## Lesetext
Aber weshalb sollte man auch – nicht nur - auf Kurts Gelaber Wert legen, der da unter anderem sagt, selektive Fettzonenreduktion sei nicht möglich, und Fettabbau – nicht nur Abnahme von Körpergewicht – sei der springende Punkt und ausgerechnet dieser erfordere Zeit, nicht Tage, sondern Monate: Wie will man jemanden in Ansehung seiner Heilserwartung aufklären? Allenfalls desillusionieren könnte man diese Person, aber dann wendet er sich wider seinen Gott und sucht sich seinen nächsten Götzen – der Teufelskreis des Studio-Vagabundismus ist geschlossen. Außerdem liest sich auch die Einfachheit der „Fit for fun“ anspruchsloser, als wissenschaftliche Aufsätze.
Rhetorisch wird übrigens auch ständig aufgerüstet. Fortwährend wird man mit Neuem, also neuen Sportarten und Techniken konfrontiert, die angeblich auf neuesten Erkenntnissen von Experten beruhen. Und wo sind diese für gewöhnlich lokalisiert? Richtig, im Mutterland der Bewegung, in den USA. Das ist eine weitere Gesetzmäßigkeit des Marktes. Die Neuerungen aber, also die Verdrängung des Tradierten durch anderes, bedeuten aber nicht, daß das bisherige Programm falsch oder gar veraltet sei. Vielmehr sei das Neue nur besser oder wahlweise auch noch besser (Relativismus!). Eigentlich sollte man angesichts des „Noch mehr!“, „Noch schneller!“ an physikalische Grenzen stoßen und sich der Null annähern.

## Datenauszug
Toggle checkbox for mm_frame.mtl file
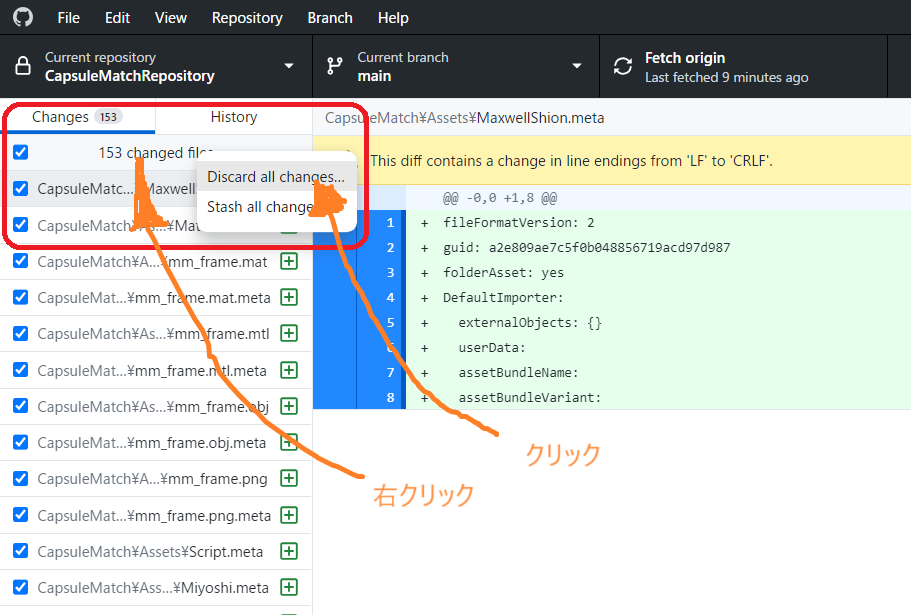 [x=21, y=334]
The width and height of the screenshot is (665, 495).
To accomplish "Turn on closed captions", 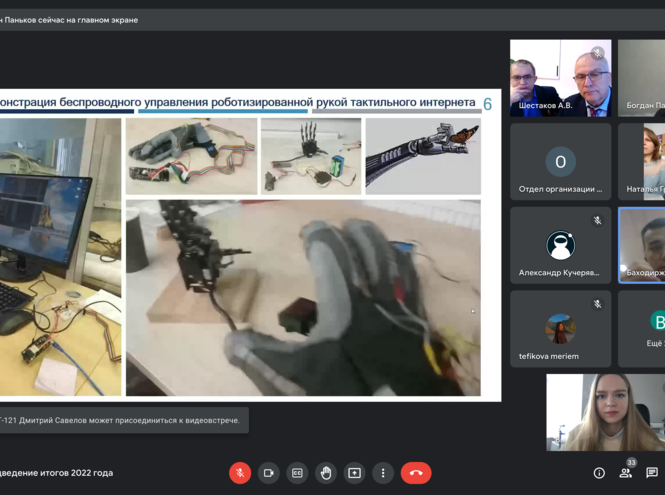I will [x=297, y=473].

## Aufgabe
Führe den Text über die Versprechen der Fitnessbranche im selben Stil weiter und knüpfe dabei an seinen letzten Satz an.

## Ergebnis
Die einstmals so schulsportgestreßten Bekannten bekommen feuchte Augen, wenn man das Gespräch aufs Spinning lenkt. Aber radfahren? Im Wald? Profanes Befahren eines Waldweges? Wie kann man nur! Ähnliches gilt fürs Seilspringen, daß jetzt irgendwie Roping – oder so – heißt. Prompt wünscht man sich zum Geburtstag exorbitant teure „Roping tools“, die äußerlich nicht unbedingt zu den häßlichsten gehören, aber kaum den hohen Preis in Form eines adäquaten Materialpreises rechtfertigen. Hätte man ein schlichtes Seil kredenzt: Man hätte den Beschenkten mit einer großen Kränkung bedacht.
Wie, abnehmen hat nur mittelbar etwas mit Gewichtsreduktion zu tun? Proteindrinks während des Trainings sollen nicht helfen? Weshalb werden sie dann überall verkauft? (Bei Luhmann nennt sich das Legitimation durch Verfahren) Hat schon jemand außer mir im diskursiven Nahkampf versucht, solchen Fundamentalismus zu durchbrechen?
Fazit: Selbst wenn man wollte, man kann nicht. Der klassische Kanon fehlerbehafteten Lebens manifestiert sich im Gang zur Waage, dem Weg ins Fitness-Studio und der Wahl der Informationsbroschüren. Das Sein bestimmt das Bewußtsein - noch mehr aber der Schein. Es ist ein religiöser Kultus der betrieben wird, und der Renegat wird geringgeschätzt.
Darum stellt sich meiner Ansicht nach die Frage nicht, ob man aufklären sollte. Es muß vielmehr gefragt werden, weshalb so viele Menschen aufklärungsunwillig und resistent sind wider kritische Einwände. Ein Bekannter – ein „Hemdchen“ - hat erstmals in seinem Leben eine Hantel angefaßt; er geht jeden Tag ins Studio. Subjektiv betrachtet fehlt ihm nicht mehr viel bis zum Mr. Universum. Zur Anwendung eines Maßbandes zwecks objektiver Feststellung seiner „Erfolge“ ist er nicht bereit. Wen wunder dies?
PS: Unlängst bin ich wieder daran gescheitert darüber aufzuklären, daß man mit dem Training des Pectoralis schlechterdings weibliches Fettgewebe nicht in Form bringen kann („Das steht so in der…“ – ja wo wohl?!).